Problem details:
Only lines holding the word "target" are wanted from the records; copy all of them.

====================

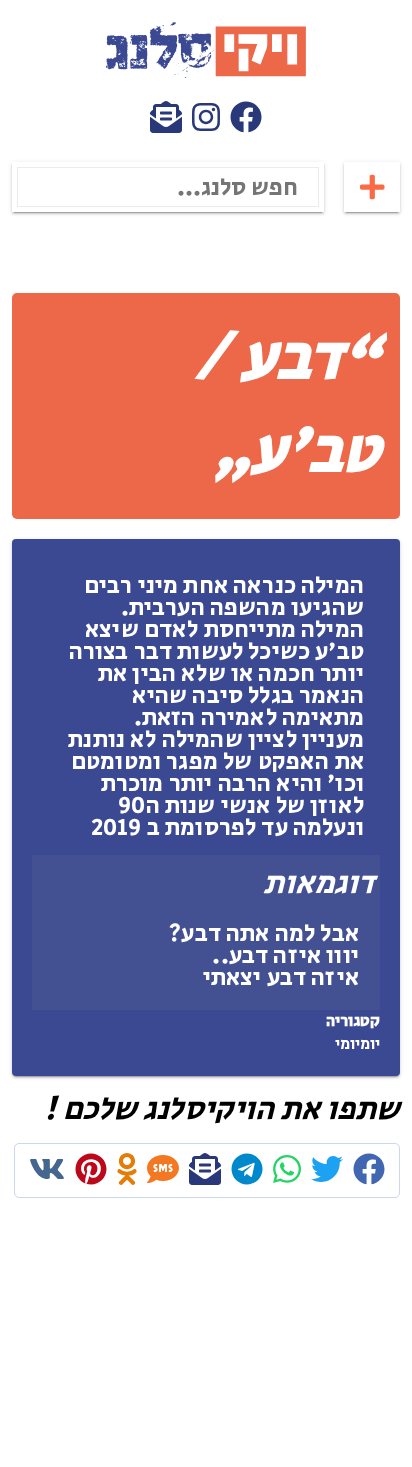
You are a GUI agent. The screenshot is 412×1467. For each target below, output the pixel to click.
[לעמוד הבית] (206, 74)
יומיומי (357, 1044)
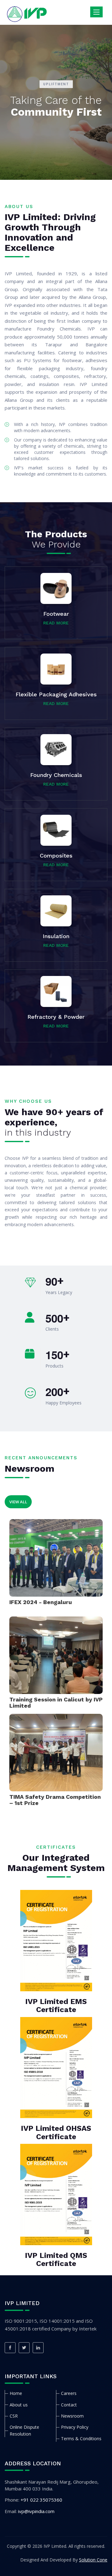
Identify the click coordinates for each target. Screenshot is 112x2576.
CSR (14, 2416)
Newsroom (72, 2416)
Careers (69, 2393)
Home (16, 2393)
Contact (69, 2405)
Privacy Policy (74, 2427)
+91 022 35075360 (41, 2500)
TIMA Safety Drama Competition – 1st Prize (55, 1800)
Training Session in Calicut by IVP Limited (56, 1702)
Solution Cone (93, 2560)
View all (18, 1502)
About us (19, 2405)
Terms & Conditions (81, 2438)
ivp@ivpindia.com (36, 2511)
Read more (56, 622)
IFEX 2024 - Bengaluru (40, 1602)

====================

Result of this exercise:
You are a GUI agent. The screenshot is 412×1467. For each target below, output the pixel to click.
Identify the click coordinates for each target. Screenshot is 112x2576.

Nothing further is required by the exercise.